**SHORT EXERCISE:** Format every line of the rows below as a JSON list of strings, one string per line, with blank lines omitted and the pictures left out.

**RECORD EXCERPTS:**

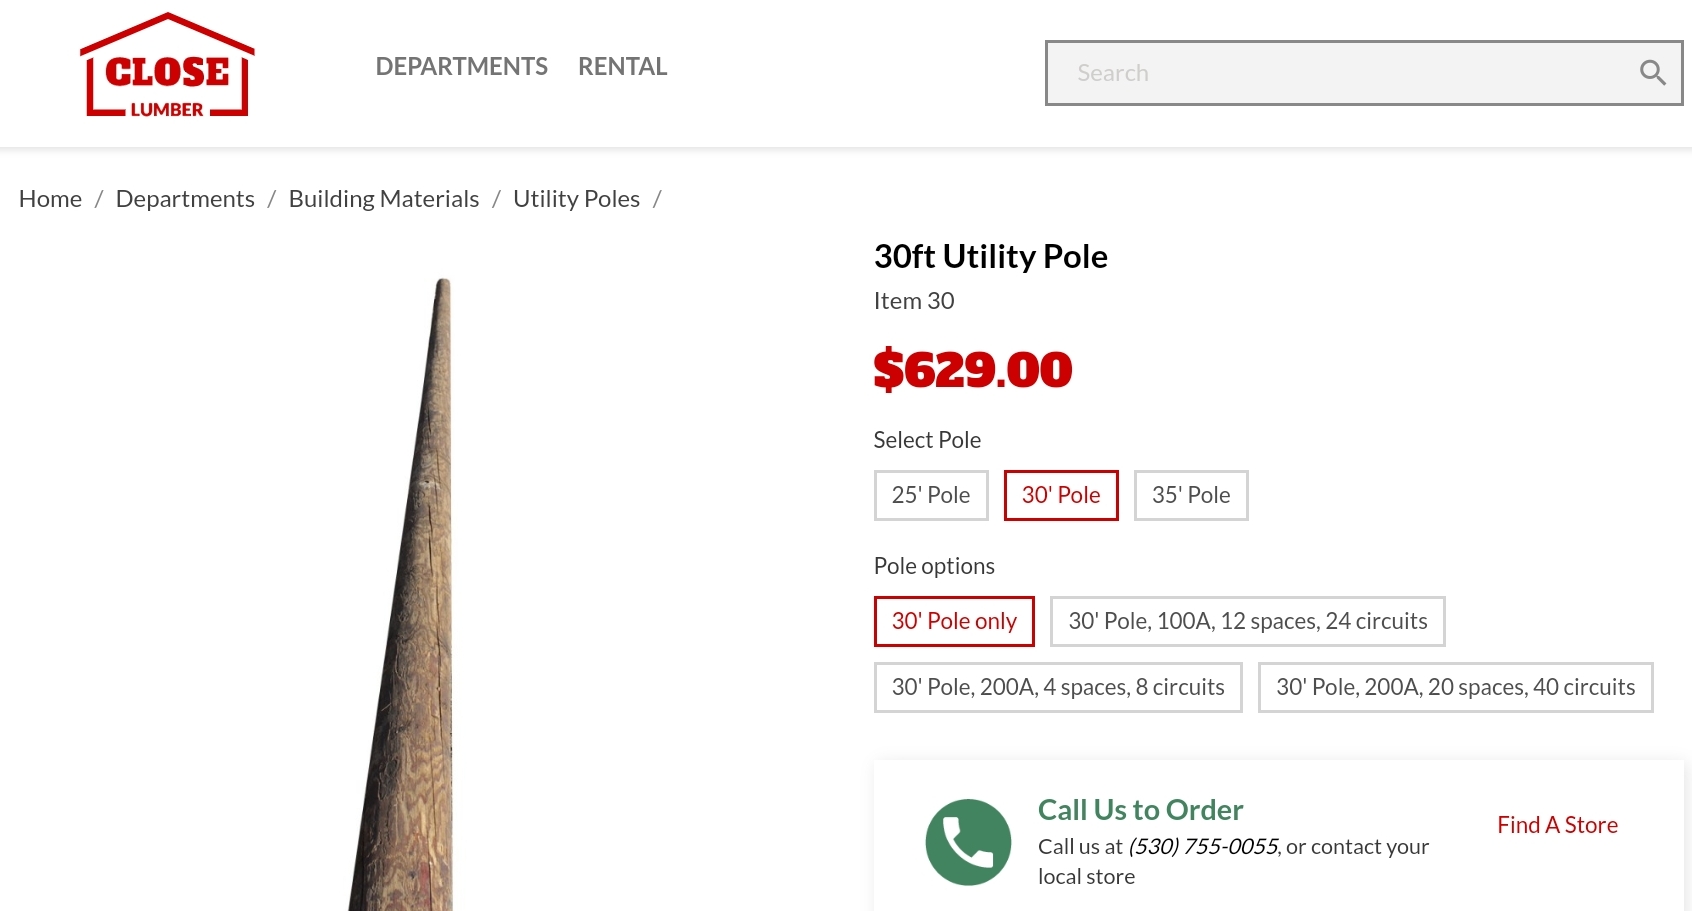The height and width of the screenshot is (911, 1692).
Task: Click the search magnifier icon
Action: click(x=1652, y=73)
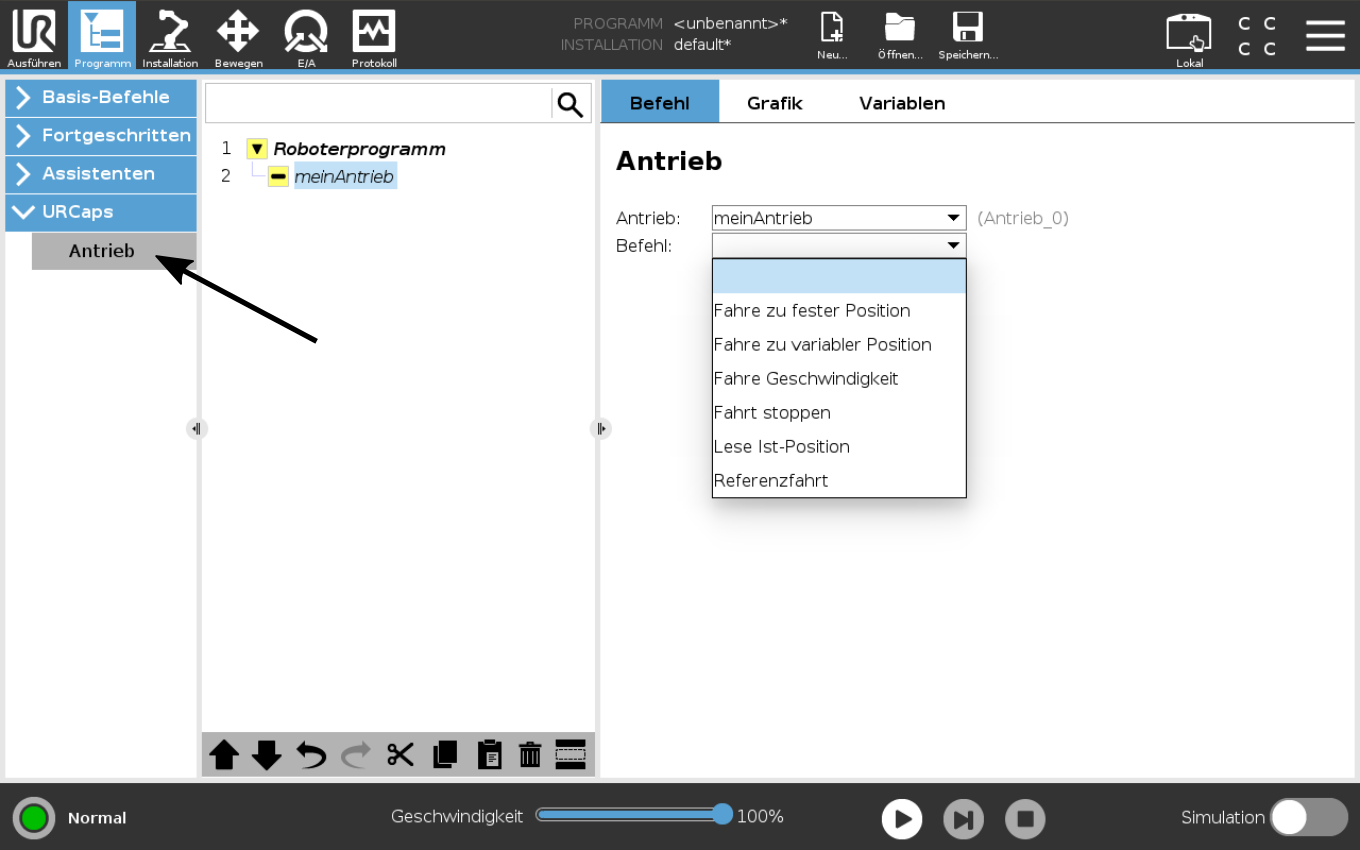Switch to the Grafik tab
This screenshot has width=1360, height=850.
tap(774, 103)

**FINISHED TASK:**
[
  "The height and width of the screenshot is (911, 1692).",
  "Task: Click the search magnifier icon",
  "Action: click(x=1652, y=73)",
  "Switch to the Grafik tab",
  "This screenshot has width=1360, height=850.",
  "tap(774, 103)"
]